Like many Swiss watchmakers, IWC used movements and ebauches from ETA in their mainstream watch models for decades, from the 1970s through the 2010s. Most are produced to IWC specifications at ETA before being enhanced and decorated by IWC.
IWC began by sourcing the ETA 2892-2, enhancing the finishing and adding modules, in the 1980s and 1990s. When ETA introduced the 2892A2, IWC was quick to adopt it for the 2000s. Once ETA began restricting such sales, IWC switched to Sellita's similar SW 300-1 for the 2010s.

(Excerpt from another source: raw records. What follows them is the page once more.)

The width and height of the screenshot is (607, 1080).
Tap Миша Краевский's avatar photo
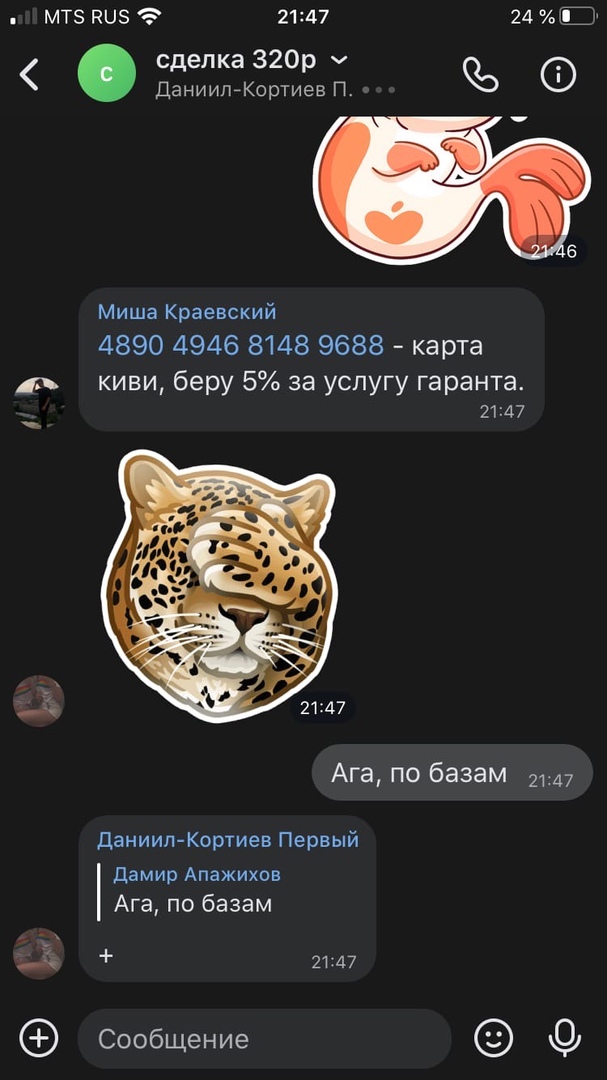pos(39,403)
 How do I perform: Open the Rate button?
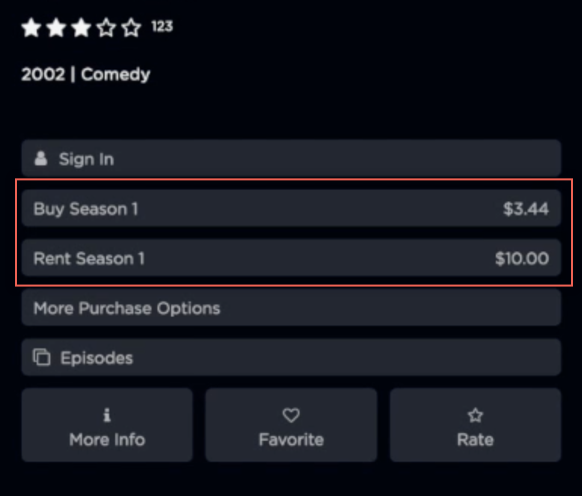(475, 425)
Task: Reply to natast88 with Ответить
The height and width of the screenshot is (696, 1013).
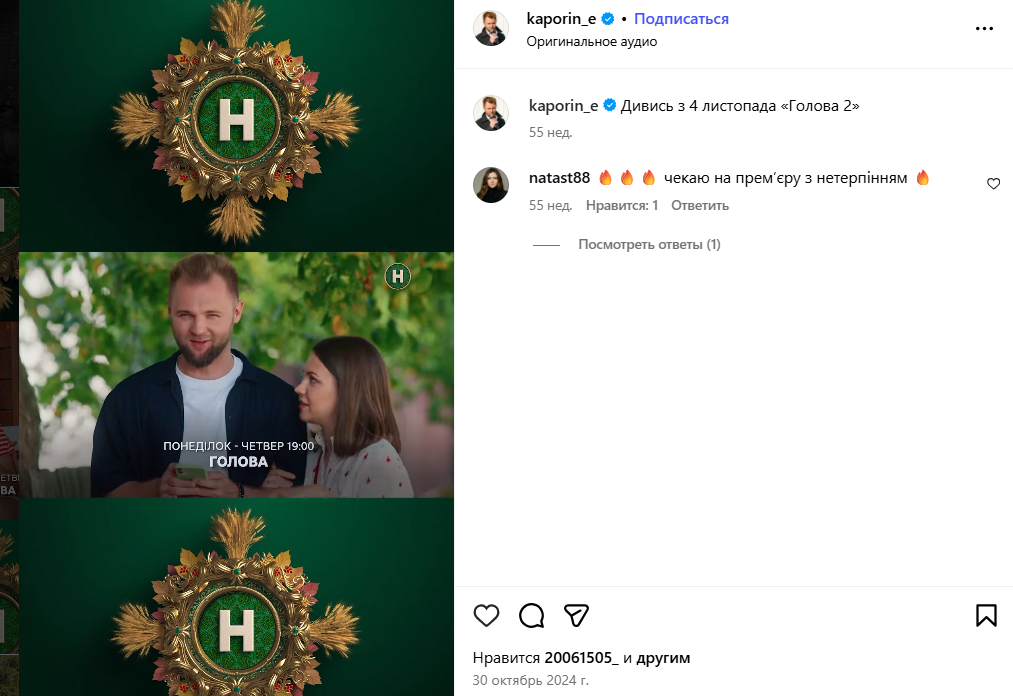Action: pos(700,206)
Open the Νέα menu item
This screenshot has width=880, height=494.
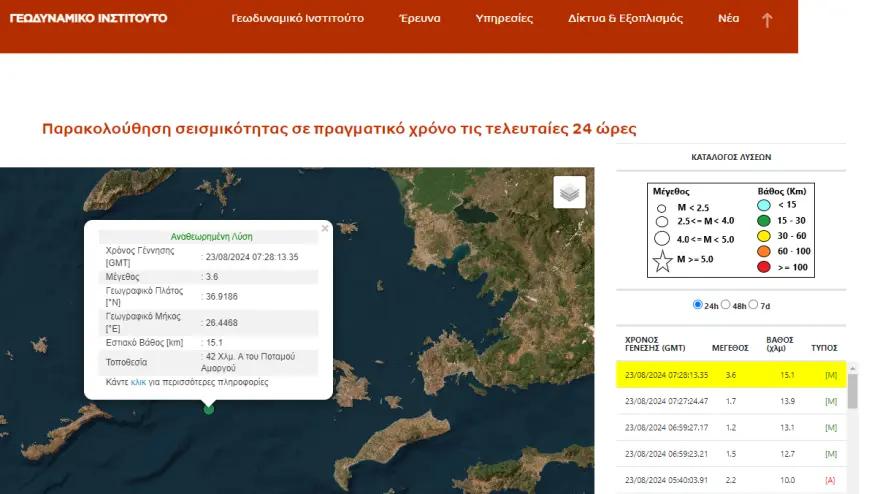tap(728, 19)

Starting in 2017, IWC began transitioning to movements such as Cal. 32110 and Cal. 82110 which use the same architecture as the 2892 but are made in-house. It is likely that the Cal. 32000 and Cal. 82000 families will completely replace the Cal. 30000 family soon.
Once IWC began sourcing higher-specification movements from ETA, finishing movements in-house, and adding specialty modules they began numbering them as IWC calibres rather than using the base ETA numbering. This family of Cal. 3000 and Cal. 30000 movements use the ETA 2892-2 base.
In 1998, the Cal. 30000 family was updated to use the then-new ETA 2892A2. Interestingly, the updated winding system in this version of the ETA 2892 was developed by Richard Habring who worked previously at IWC. This series uses the Cal. 37000 and Cal. 30000 nomenclature.
As ETA began restricting movement and ebauche shipments in the 2000s, IWC began sourcing from Sellita. Their SW 300-1 is essentially identical to the ETA 2892A2, though there are some differences in construction and specifications. All Sellita-based movements use the Cal. 35000 numbering scheme. The first such movement, Cal. 35110, appeared in 2012.